DOCUMENT EXTRACT:
--- --- ---
You act like everything was rosy until the evil sweatshop came in and made all those children work. Children were dying from poverty long before Nike came on the scene. Even granting that they could and should drastically improve their facilities, the simple fact is that they *are* better off than they were before. Given that Nike is in it for profit, not the interests of its workers, what's served by criticizing them for providing jobs for poor people?
Of course they are. So is every business in America. That's not the issue.
The questions is: do sweatshops hurt or harm third-world workers? Are they worse off than they were before the sweatshop opened?
Again, corporations didn't create poverty. It was already there long before they came on the scene. They are improving conditions, not because they care about the poor, but simply as a side effect of their greedy, ruthless, pursuit of profits. But they are improving conditions nonetheless. And to condemn improvement in the lives of the poor simply because corporations make money off is absurd. I am not willing to condemn the third world poor to perpetual poverty simply to soothe the consceinces of wealthy Americans. Sweatshops might look cruel and inhumane to us, but for millions of starving peasants it's a ticket out of poverty. What right do you have to tell that peasant he can't have that job because you don't think his wages are high enough?
--- --- ---
STATED PROBLEM A: In the records below, quote the lines from the one holding "Viewport: 253px width, 548px" through the one holding "Action: 850,14", inclusive, leaving out the pictures.
The sweatshop discussion above has nothing to do with the records that come next.

MATERIAL FOR THIS EXERCISE:
--- --- ---
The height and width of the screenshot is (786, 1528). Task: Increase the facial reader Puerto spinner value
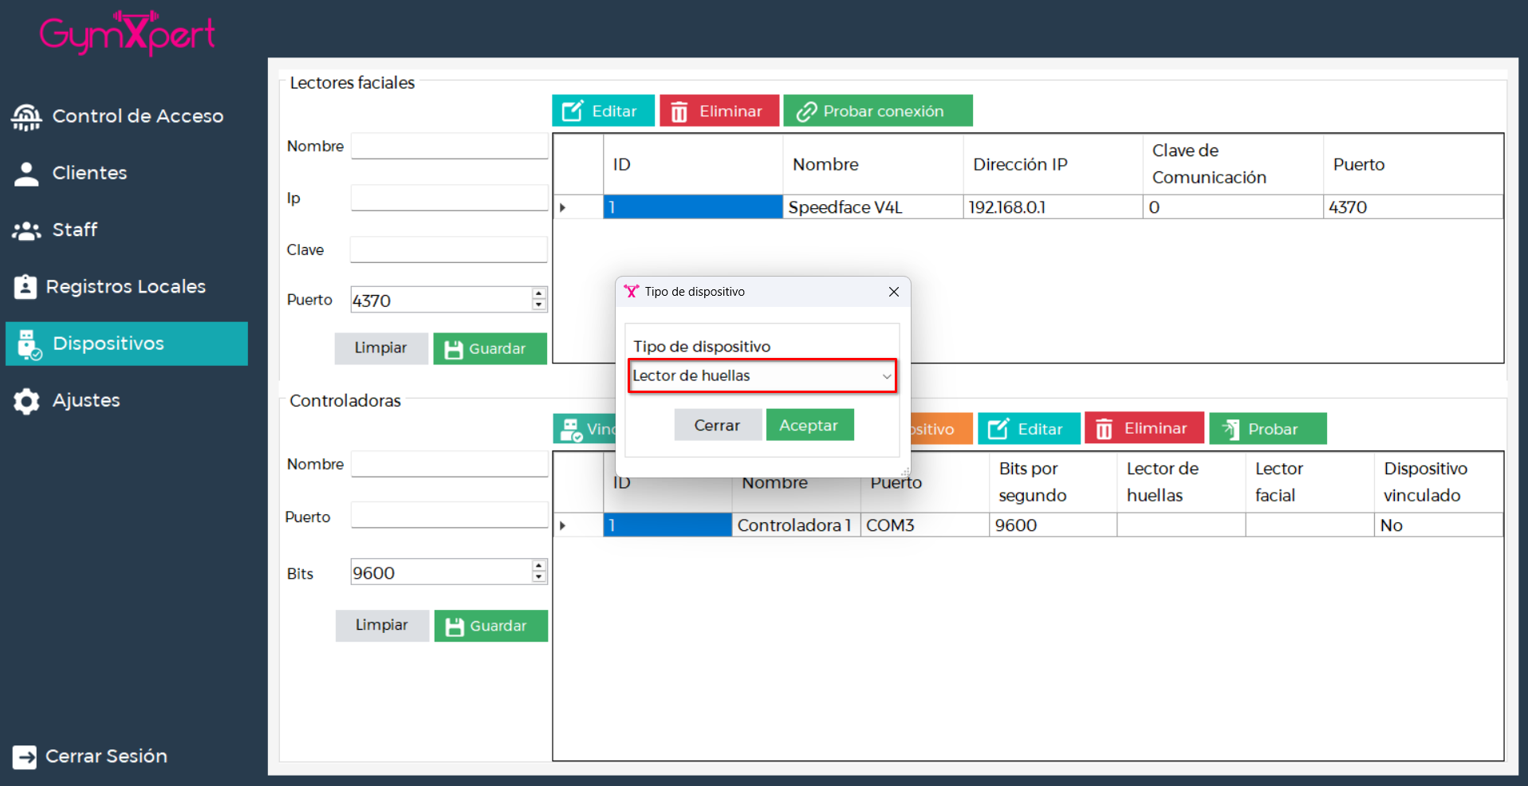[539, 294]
--- --- ---
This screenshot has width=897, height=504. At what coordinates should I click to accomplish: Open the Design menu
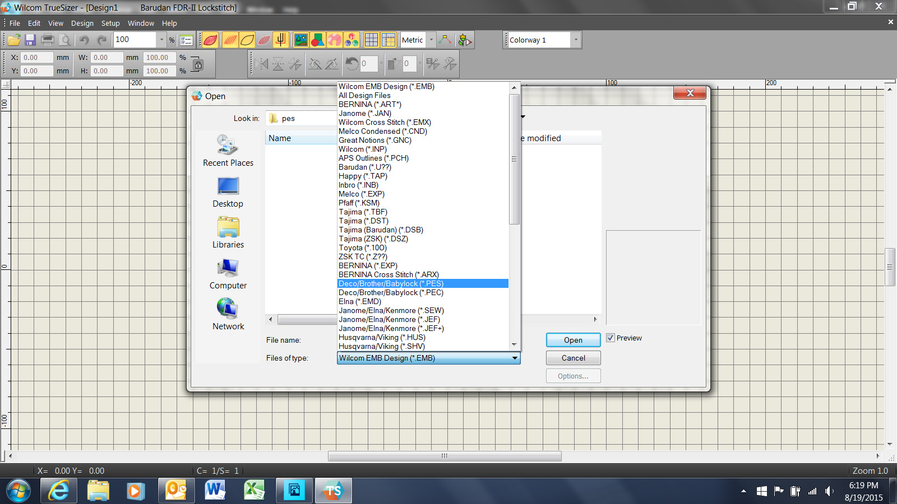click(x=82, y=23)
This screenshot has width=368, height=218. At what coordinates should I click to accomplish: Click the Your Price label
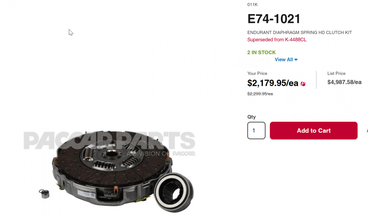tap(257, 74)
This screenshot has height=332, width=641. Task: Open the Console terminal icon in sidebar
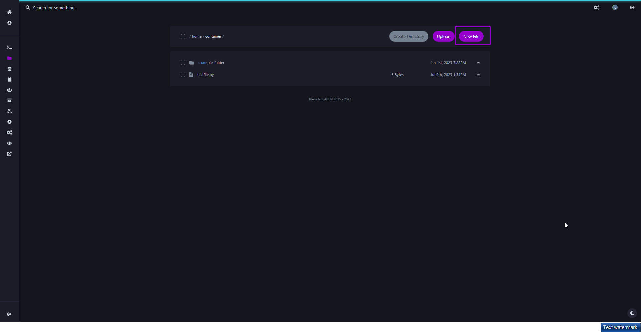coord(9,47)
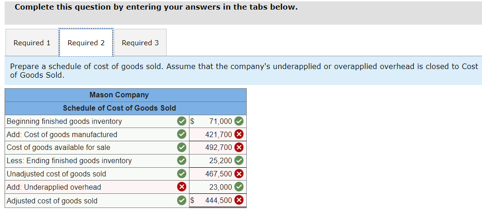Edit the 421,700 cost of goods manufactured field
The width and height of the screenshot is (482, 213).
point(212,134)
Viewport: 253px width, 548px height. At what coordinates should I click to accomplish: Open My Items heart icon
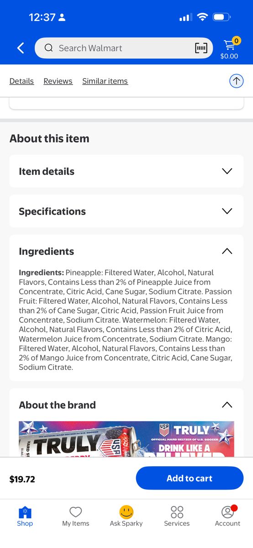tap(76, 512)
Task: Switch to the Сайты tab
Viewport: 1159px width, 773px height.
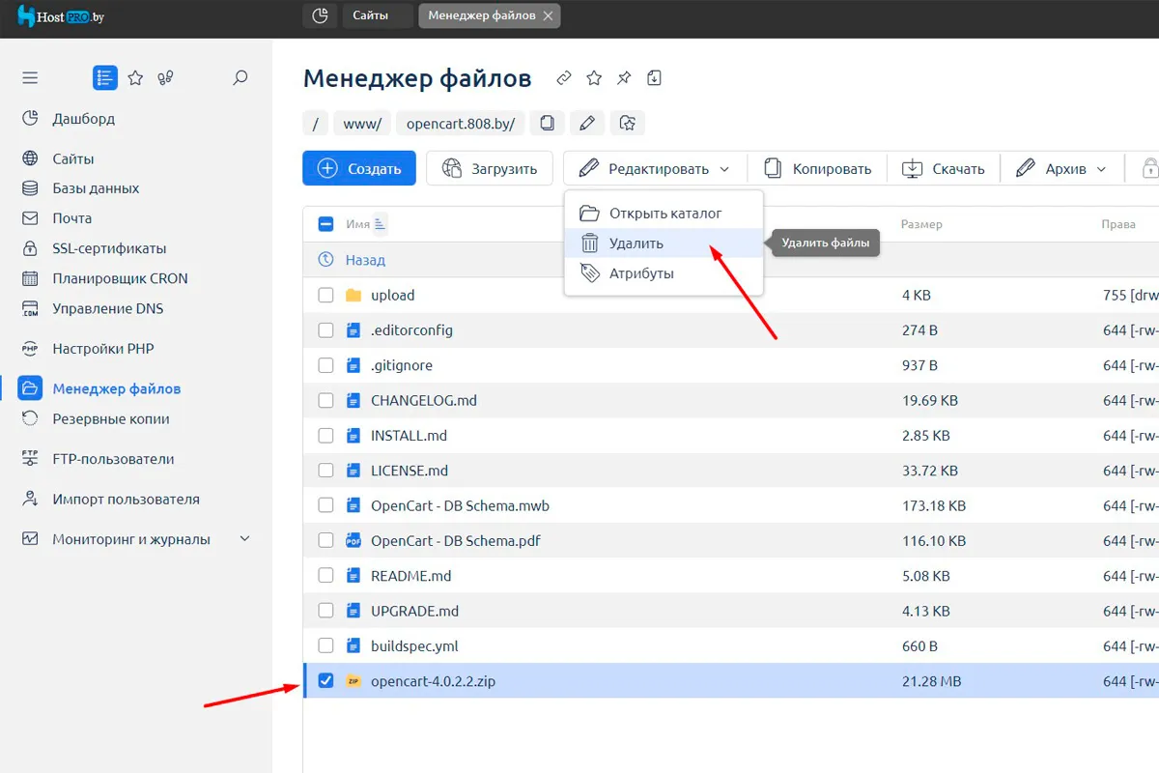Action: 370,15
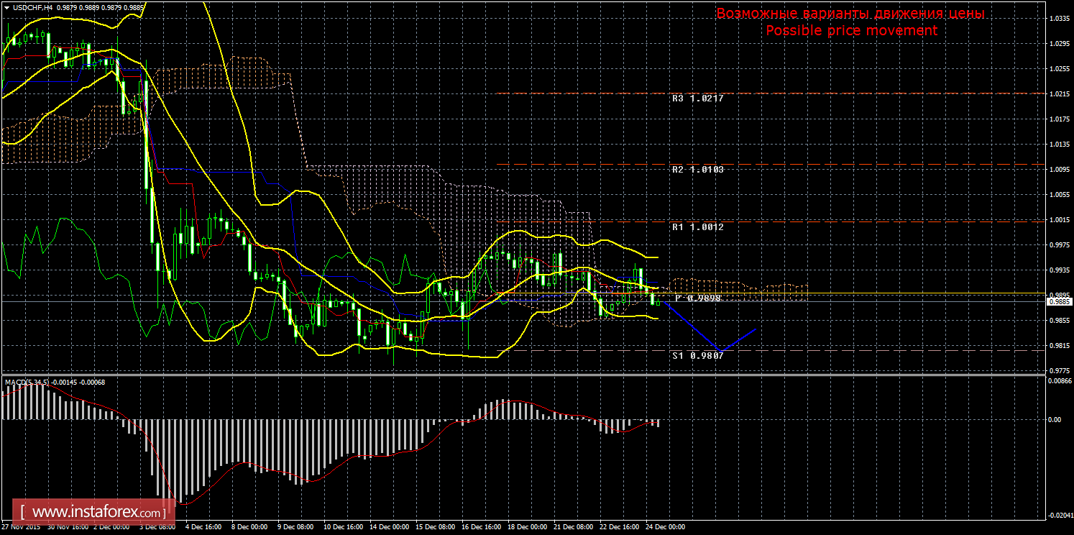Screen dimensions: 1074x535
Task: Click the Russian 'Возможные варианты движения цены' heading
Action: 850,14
--- --- ---
STATED PROBLEM B: Translate this sentence from the sweatshop discussion into Spanish: "Children were dying from poverty long before Nike came on the scene."

COMPLETE OUTPUT A:
Viewport: 253px width, 548px height. At what coordinates should I click to accomplish: Open My Items heart icon
tap(76, 512)
Task: Switch to the Сайты tab
Viewport: 1159px width, 773px height.
Action: 370,15
Screen dimensions: 1074x535
Task: Click the Russian 'Возможные варианты движения цены' heading
Action: 850,14

COMPLETE OUTPUT B: Los niños morían de pobreza mucho antes de que Nike apareciera en escena.